During their tenure, the Turks turned churches into mosques, destroyed castles and palaces, and generally made themselves very unpopular but one good thing did come out of their occupation, according to Inga, our guide in Croatia. When they fled, they left their coffee behind. And so the coffee-house culture in what was to became the Austro- Hungarian empire was born.

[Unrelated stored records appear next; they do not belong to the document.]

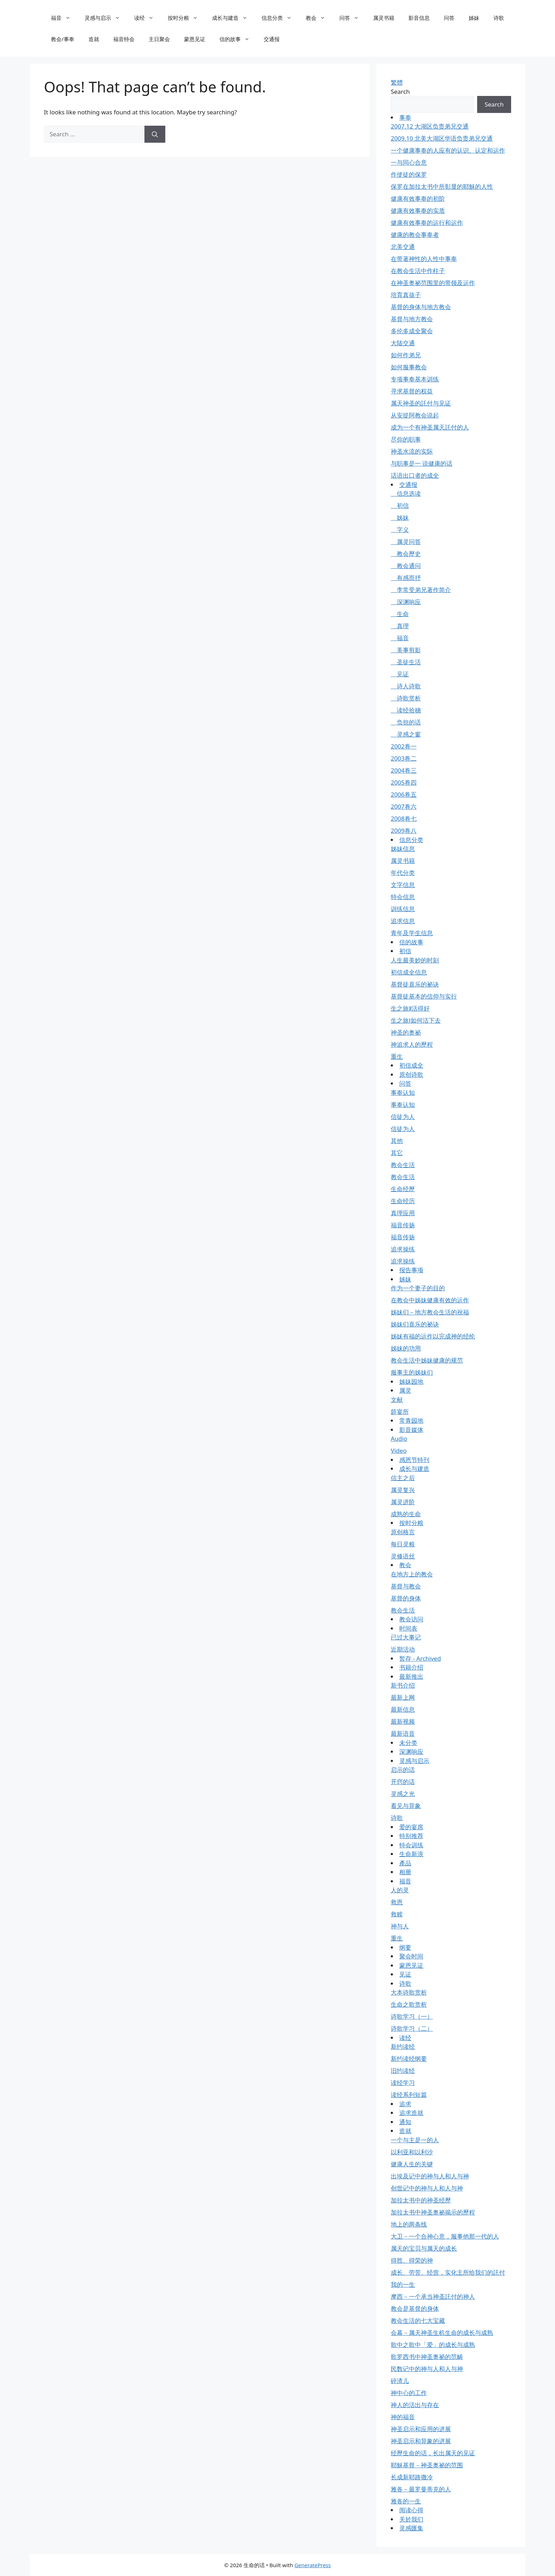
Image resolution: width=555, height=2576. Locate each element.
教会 (319, 17)
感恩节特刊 (414, 1460)
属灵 (405, 1390)
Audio (399, 1438)
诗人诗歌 (406, 686)
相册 (405, 1872)
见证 (400, 674)
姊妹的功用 (406, 1348)
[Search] (154, 134)
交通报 (272, 38)
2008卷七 (404, 818)
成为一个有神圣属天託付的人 (430, 427)
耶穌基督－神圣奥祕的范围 (427, 2465)
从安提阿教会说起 (415, 415)
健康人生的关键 (412, 2164)
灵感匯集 (411, 2528)
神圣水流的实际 (412, 451)
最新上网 (403, 1697)
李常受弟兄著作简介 (421, 590)
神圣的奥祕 (406, 1032)
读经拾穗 (406, 710)
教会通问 (406, 566)
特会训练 (411, 1845)
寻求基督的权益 (412, 391)
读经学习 (403, 2083)
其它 (397, 1153)
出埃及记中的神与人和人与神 (430, 2176)
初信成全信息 (409, 972)
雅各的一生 (406, 2501)
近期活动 (403, 1649)
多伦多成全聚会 (412, 331)
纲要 (405, 1947)
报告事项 (411, 1270)
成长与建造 (233, 17)
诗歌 (498, 17)
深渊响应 (406, 602)
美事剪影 (406, 650)
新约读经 (403, 2046)
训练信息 (403, 909)
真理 (400, 626)
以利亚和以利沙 (412, 2152)
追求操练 (403, 1249)
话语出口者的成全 (415, 475)
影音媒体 (411, 1430)
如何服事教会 (409, 367)
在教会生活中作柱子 (418, 271)
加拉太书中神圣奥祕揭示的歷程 (433, 2212)
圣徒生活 (406, 662)
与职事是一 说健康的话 (421, 463)
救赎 (397, 1914)
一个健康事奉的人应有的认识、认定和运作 (448, 150)
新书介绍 (403, 1685)
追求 (405, 2104)
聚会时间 (411, 1956)
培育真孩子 (406, 295)
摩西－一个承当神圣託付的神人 (433, 2296)
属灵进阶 (403, 1502)
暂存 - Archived (420, 1658)
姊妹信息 (403, 849)
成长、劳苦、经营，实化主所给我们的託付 (448, 2272)
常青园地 (411, 1420)
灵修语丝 (403, 1556)
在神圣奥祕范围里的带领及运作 (433, 283)
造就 (93, 38)
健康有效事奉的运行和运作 (427, 222)
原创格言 (403, 1532)
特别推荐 (411, 1836)
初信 (400, 505)
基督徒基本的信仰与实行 (424, 996)
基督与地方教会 (412, 319)
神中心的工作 (409, 2393)
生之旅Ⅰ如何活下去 (416, 1020)
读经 (147, 17)
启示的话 (403, 1769)
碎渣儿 (400, 2381)
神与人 (400, 1926)
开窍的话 (403, 1782)
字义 (400, 529)
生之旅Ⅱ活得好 (410, 1008)
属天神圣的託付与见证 (421, 403)
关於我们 (411, 2519)
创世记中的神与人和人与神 (427, 2188)
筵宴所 (400, 1412)
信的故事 (238, 39)
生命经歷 (403, 1189)
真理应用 (403, 1213)
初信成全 (411, 1065)
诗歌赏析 (406, 698)
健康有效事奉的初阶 (418, 198)
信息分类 (280, 17)
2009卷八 (404, 830)
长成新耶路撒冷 (412, 2477)
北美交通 (403, 247)
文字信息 (403, 885)
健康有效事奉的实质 (418, 210)
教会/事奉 (62, 38)
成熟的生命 (406, 1514)
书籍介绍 (411, 1667)
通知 (405, 2122)
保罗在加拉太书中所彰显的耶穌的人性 (442, 186)
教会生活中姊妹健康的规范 (427, 1360)
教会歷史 (406, 554)
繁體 (397, 82)
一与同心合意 (409, 162)
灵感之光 (403, 1794)
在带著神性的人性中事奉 (424, 259)
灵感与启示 (106, 17)
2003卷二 (404, 758)
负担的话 (406, 722)
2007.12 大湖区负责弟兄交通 (430, 126)
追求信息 (403, 921)
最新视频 (403, 1721)
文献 (397, 1399)
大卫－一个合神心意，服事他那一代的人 (445, 2236)
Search (400, 91)
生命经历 (403, 1201)
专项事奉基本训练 (415, 379)
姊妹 (474, 17)
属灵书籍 (383, 17)
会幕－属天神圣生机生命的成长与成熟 (442, 2332)
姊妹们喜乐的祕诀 (415, 1324)
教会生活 (403, 1165)
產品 (405, 1863)
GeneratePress (312, 2565)
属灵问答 (406, 542)
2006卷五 (404, 794)
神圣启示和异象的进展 (421, 2441)
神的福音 (403, 2417)
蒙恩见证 (194, 38)
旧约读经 (403, 2070)
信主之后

From Vukovar, we went to Osijek, a city famous locally for opening the first brewery in Croatia after the Ottomans were kicked out in the late 1600s and a large fort built by the Austrian Empire to make sure they didn’t return.
^ Osijek, Croatia
The tour was good but the best bit was yet to come - a home-hosted lunch in the nearby village of Aljimas. Which is how I ended up tucking into Croatian fasirke, a kind of meat pattie served with rice, and proja, a muffinlike dessert made with cornflower, pears and apricots, with bed-and-breakfast owner Branka, who talked frankly about life in Croatia now and during the war with Serbia as Yugoslavia collapsed.
It was all so interesting that I quite forgot to stop eating. At least that’s my excuse for having that third fasirke!